**Provided entries**
⁂

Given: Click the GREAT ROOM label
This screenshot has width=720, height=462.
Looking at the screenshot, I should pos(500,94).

⁂

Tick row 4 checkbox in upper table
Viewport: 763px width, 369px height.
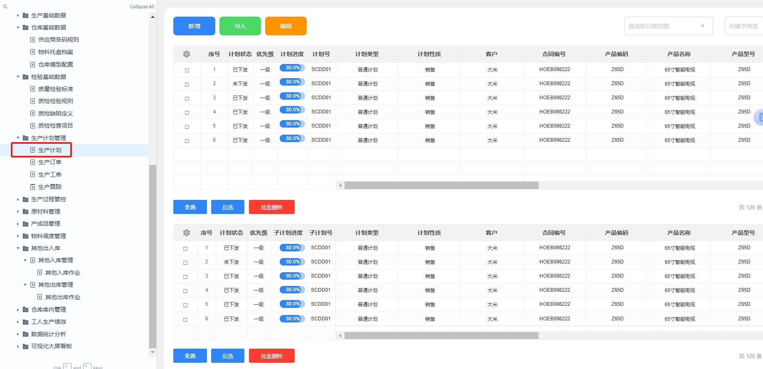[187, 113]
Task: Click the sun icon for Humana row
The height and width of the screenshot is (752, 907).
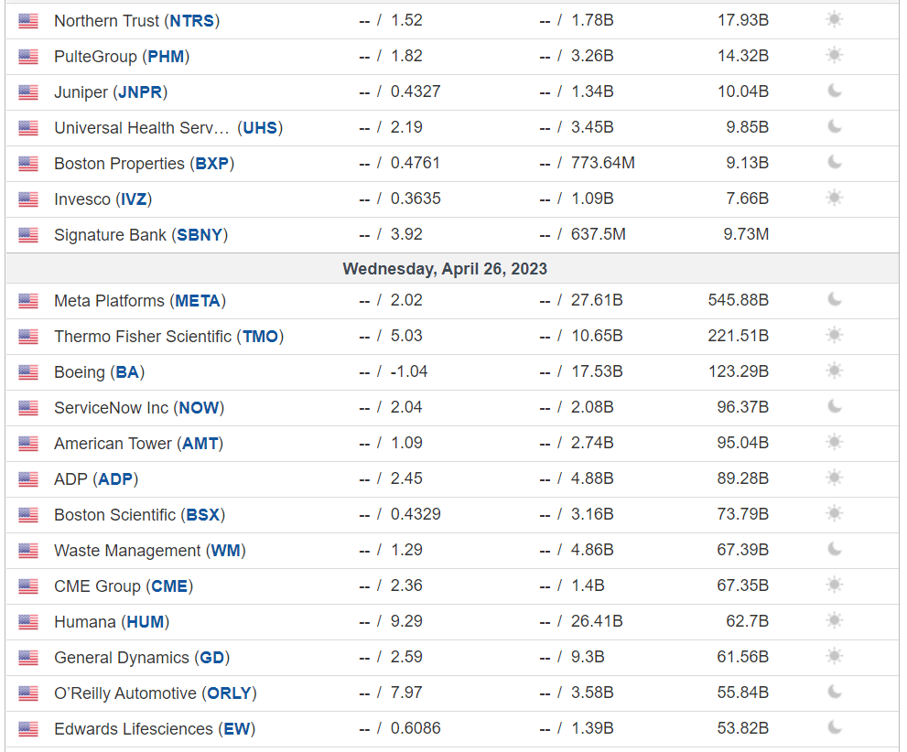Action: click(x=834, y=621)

⁂

**Job**
Begin at the line of the listing that has "Task: Click the sun icon for Humana row" and stop after the line that has "Action: click(x=834, y=621)". Write those lines out again, requests included, with each click coordinate in the answers multiplied by 1.1 and rounded to a whole number (halves round up), and leave out the pictures.

**Expected answer**
Task: Click the sun icon for Humana row
The height and width of the screenshot is (752, 907).
Action: click(x=917, y=683)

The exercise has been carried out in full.